Matt Lauria is a cracked glass of rage as Ryan Wheeler, a former champion who gets released from prison and has to deal with all his demons like they are residents in a house he can’t sell. He reconnects with Alvey, a man he respects but also a man who is with the woman he loves in Lisa. Kingdom does “messy” like no other show. Lauria never lets you get too close to Ryan, a violent man with enough rage to fill six rings of sorrow. This show balances itself on the tripod of lust with Alvey, Ryan and Lisa trading blows hour by hour.

Let me say something. I love Jonathan Tucker. Everything about the actor appeals to me. He has so many speeds the man is like a human treadmill. Comedy. Action. Romance. Wildness. Wacky. Heartfelt. Tragic. Tucker can play them all. I’ve loved Tucker since his work in the short run of NBC’s Black Donnelly’s. He squared off with Timothy Olyphant’s Raylan Givens on Justified earlier this year but his work as Jay Kulina will demolish everything he has stepped foot in before. Tucker unfolds here as a man who has snorted every drug and burned every bridge but seems like the most well adjusted “right where I need to be” person on the show. Tucker is a live firecracker as Jay, a fighter on the comeback trail.

What do you think of Nick Jonas? He sing and girls love him. Well, toss that out the window. Whatever the answer is, prepare to rethink it as he tackles the role of Alvey’s youngest son, Nate. This kid was the last person on my list of “I hope to see him in a physical fighting role sometime soon” but as the moral of the show pertains, forget about pre-conceived notions. Jonas is a quiet ball of fury here as a kid who doesn’t know what he wants but knows that breathing keeps all options open. Nate Kulina is the youngest but he is also the most responsible person on the show. Nick Jonas is going to blow you away and it looks effortless.

Mac Brandt does great work here as the fighter and drug pharmacy to the Kulina family. The “Freckled Dart Board” doesn’t get nearly as much screen time as the majority of the cast but puts it all to good use. He makes you want to see more of him. The wolf has some juice here. Also putting in fine work is Joanna Going, the “wife” and mother of the Kulina boys. You won’t know whether you should love or hate Going’s Christina, but the ride doesn’t stop hitting bumps until the final moments of the Season 1 finale. The trademark of this cast is deception. Right when you measure them for an overhand right located for your forehead, you don’t see the uppercut smashing you in the ribs.
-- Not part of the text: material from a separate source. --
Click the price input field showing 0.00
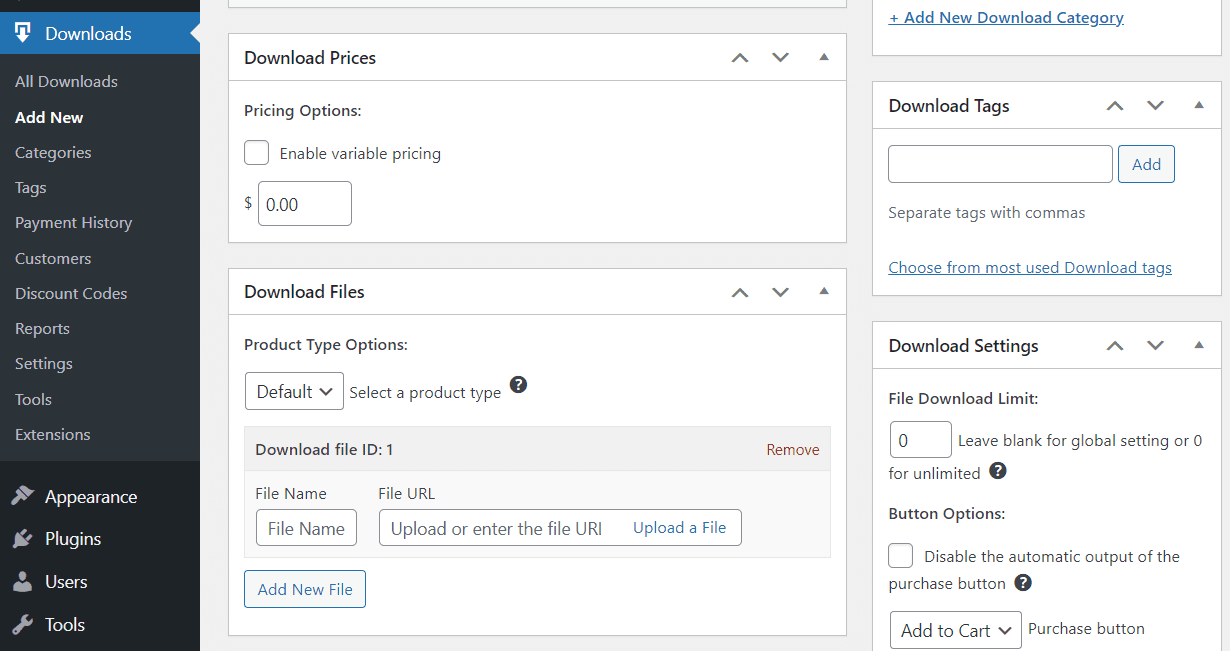The image size is (1230, 651). [x=304, y=203]
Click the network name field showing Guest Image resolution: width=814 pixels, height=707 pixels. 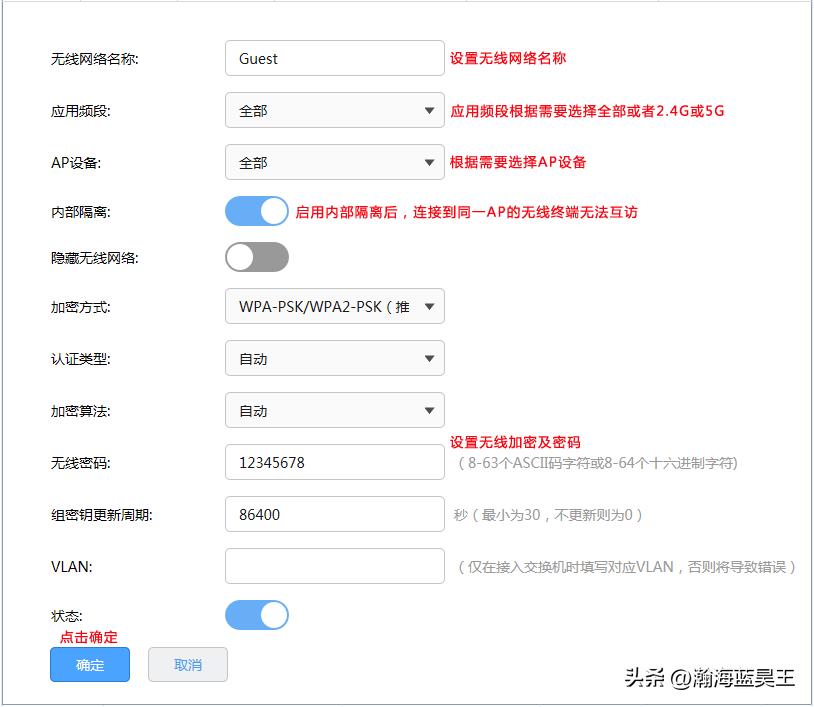[x=335, y=58]
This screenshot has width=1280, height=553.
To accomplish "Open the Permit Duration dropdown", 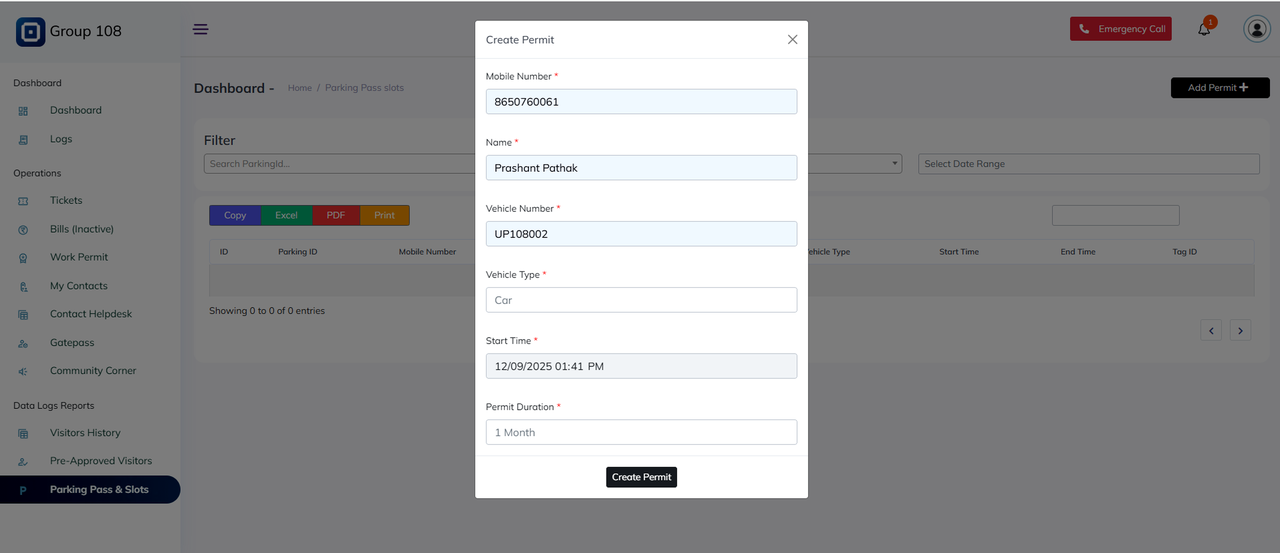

Balasco has crafted a show that looks simple on the surface but breathes like a stoked fire with intensity. The Kulina’s gym, Navy Street, is on the fringe with bills and staying open. Jay and Nate are trying to establish themselves in the fight world and Ryan is reestablishing his ring persona while fighting all the urges outside of it. All the while, Alvey and Lisa seem to fighting the ugliest part of life. Cutting strings with the past and trusting the future. The actors may look gorgeous but their characters are all broken piles of glass. Speaking of glass, Lauria’s rage filled moment at the gym is so harrowing and out of control that I felt like smashing a mirror just to see if I got the same rush. Kingdom makes you want to hit a bag until your knuckles bleed. It’s workout video, graphic novel and poetic speech about identity that you won’t see coming.

Grillo is the bottle cap that’s ready to pop. You watch him and you see an actor who pulls pages of dialogue and looks from his bones. He’s the most authentic fighter you will see on any sized screen in 2015 and beyond. A man who has finally found a role fit for his amount of rage, charisma and stature as a true tough guy with a poker deck full of secrets.

What makes Kingdom different? The visceral punch that it hits you with and the way it defies normal TV family drama. This show is a pit bull with teeth, heart, and soul to make your time spent with it seem justified but required.

As Mac Brandt would say, “show some self respect” and watch Kingdom. Season 2 starts in a week.